> **RECORDS SUPPLIED**
*** Begin section ***

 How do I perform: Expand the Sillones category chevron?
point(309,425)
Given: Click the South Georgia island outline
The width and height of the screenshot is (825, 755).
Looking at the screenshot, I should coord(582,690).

*** End section ***

> **EXERCISE AIM**
The response should hold only an exact repeat of the lines from the one with "Given: Click the South Georgia island outline" to the final line of the listing above.

> **ANSWER TO THE EXERCISE**
Given: Click the South Georgia island outline
The width and height of the screenshot is (825, 755).
Looking at the screenshot, I should coord(582,690).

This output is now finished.